PROBLEM TO SOLVE = Only the lines from the one containing "Viewport: 214px width, 147px height." through the end of the entries are wanted, retyped exactly and without pictures.
*** Opening RECORD EXTRACTS ***
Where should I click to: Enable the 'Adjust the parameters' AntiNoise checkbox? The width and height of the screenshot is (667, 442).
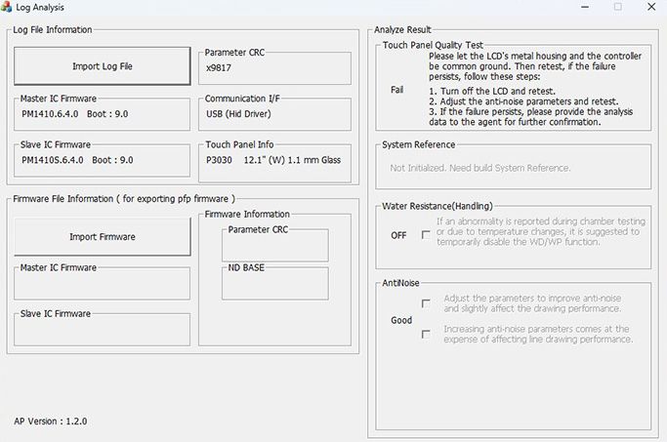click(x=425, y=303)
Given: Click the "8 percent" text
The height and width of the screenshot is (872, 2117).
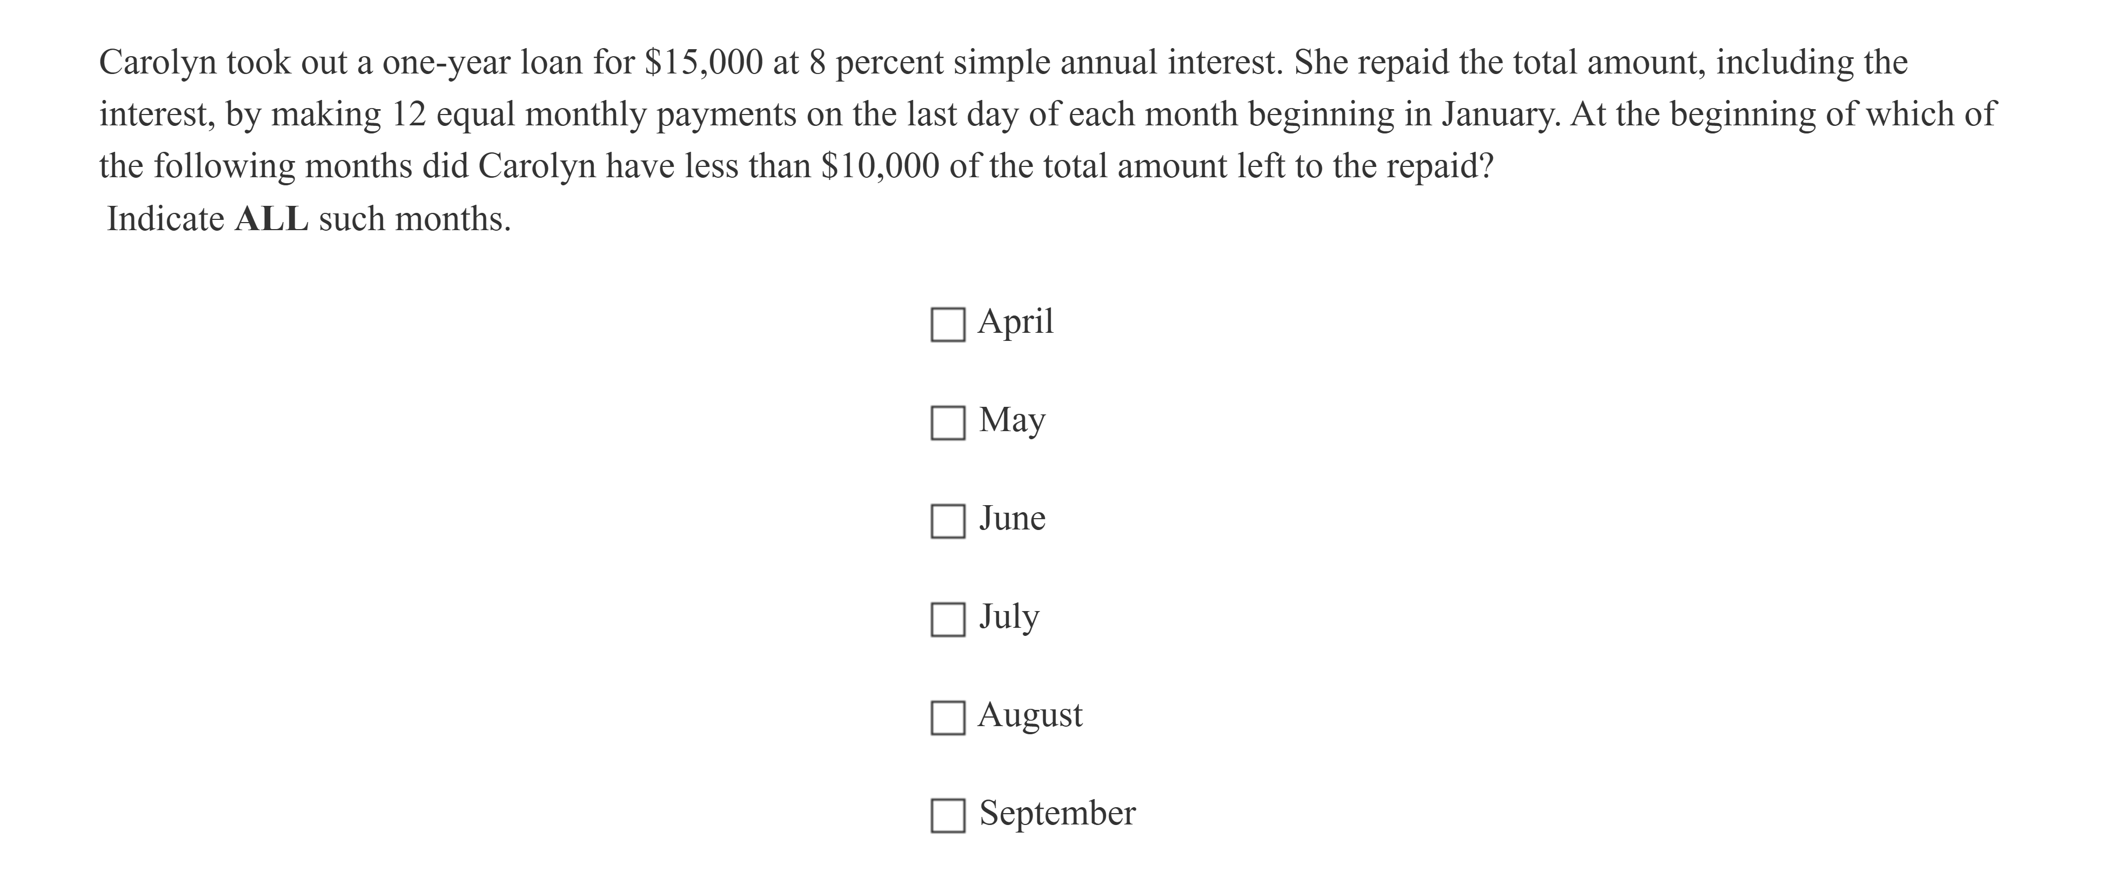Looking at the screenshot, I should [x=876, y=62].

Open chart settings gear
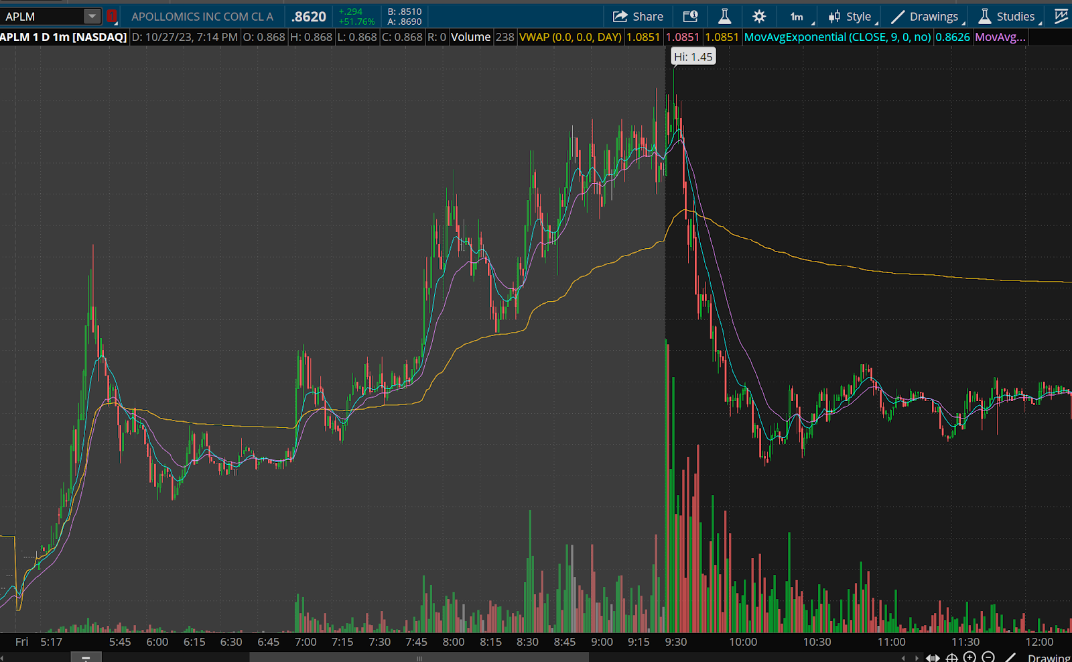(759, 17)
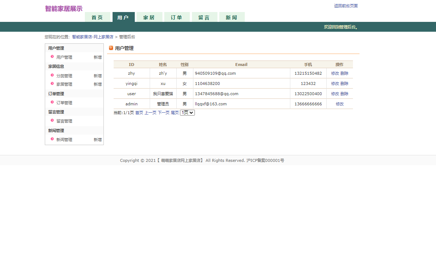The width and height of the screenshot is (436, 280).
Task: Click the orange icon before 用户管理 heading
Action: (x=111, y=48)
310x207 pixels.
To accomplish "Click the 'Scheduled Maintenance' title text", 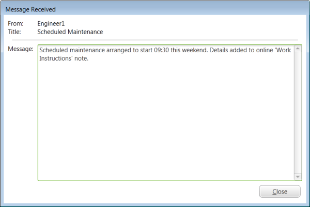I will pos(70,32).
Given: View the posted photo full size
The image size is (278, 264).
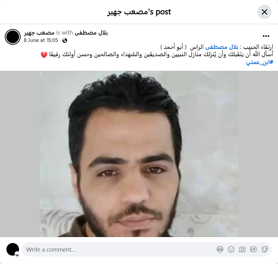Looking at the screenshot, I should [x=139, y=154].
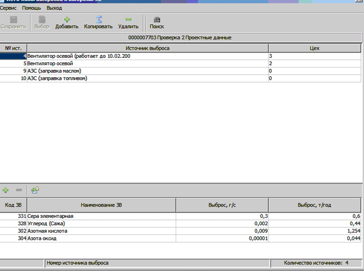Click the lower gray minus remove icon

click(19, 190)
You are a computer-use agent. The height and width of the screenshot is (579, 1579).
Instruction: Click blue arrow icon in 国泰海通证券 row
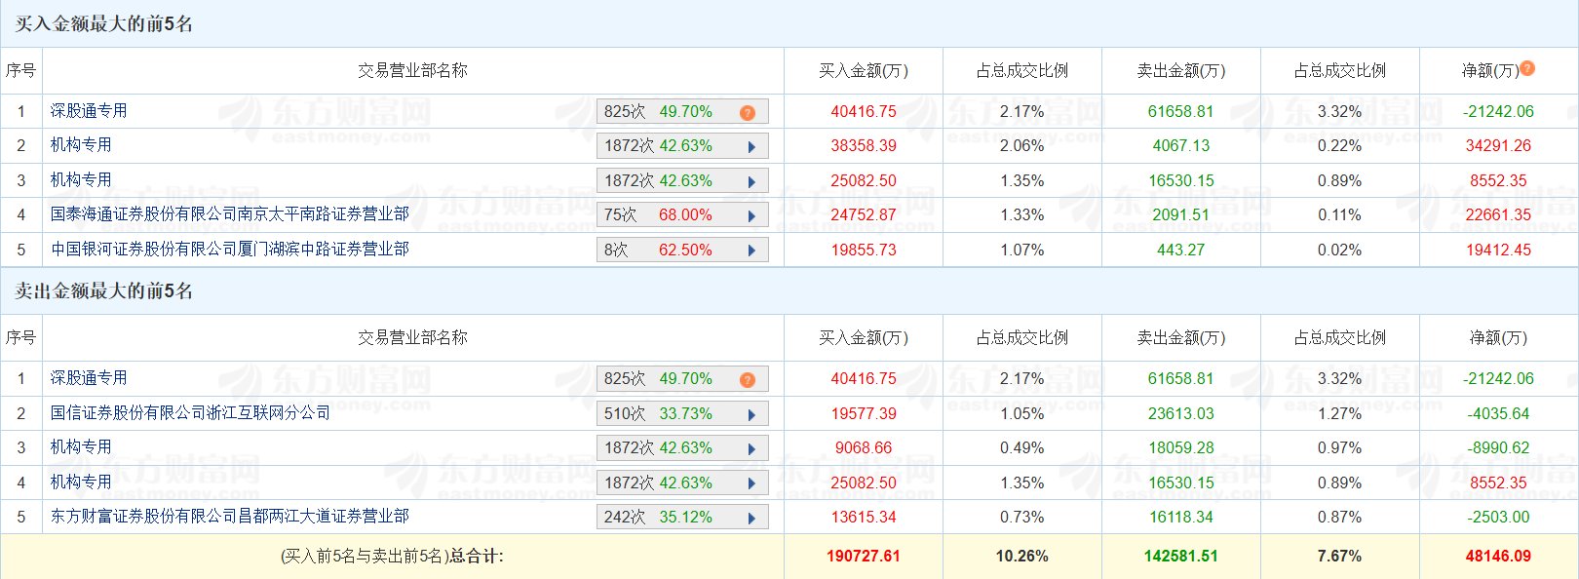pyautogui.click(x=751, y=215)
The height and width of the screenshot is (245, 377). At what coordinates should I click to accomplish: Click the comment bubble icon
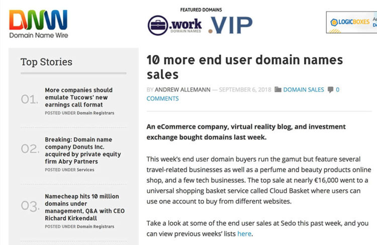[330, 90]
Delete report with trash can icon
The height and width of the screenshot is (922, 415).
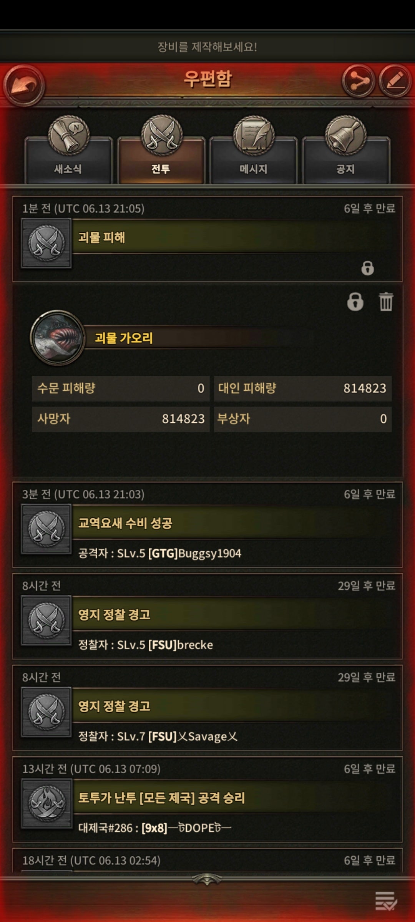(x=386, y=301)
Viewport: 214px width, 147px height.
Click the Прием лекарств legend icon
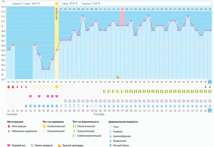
*** Closing RECORD EXTRACTS ***
EXPECTED ANSWER =
Viewport: 214px width, 147px height.
Click the Прием лекарств legend icon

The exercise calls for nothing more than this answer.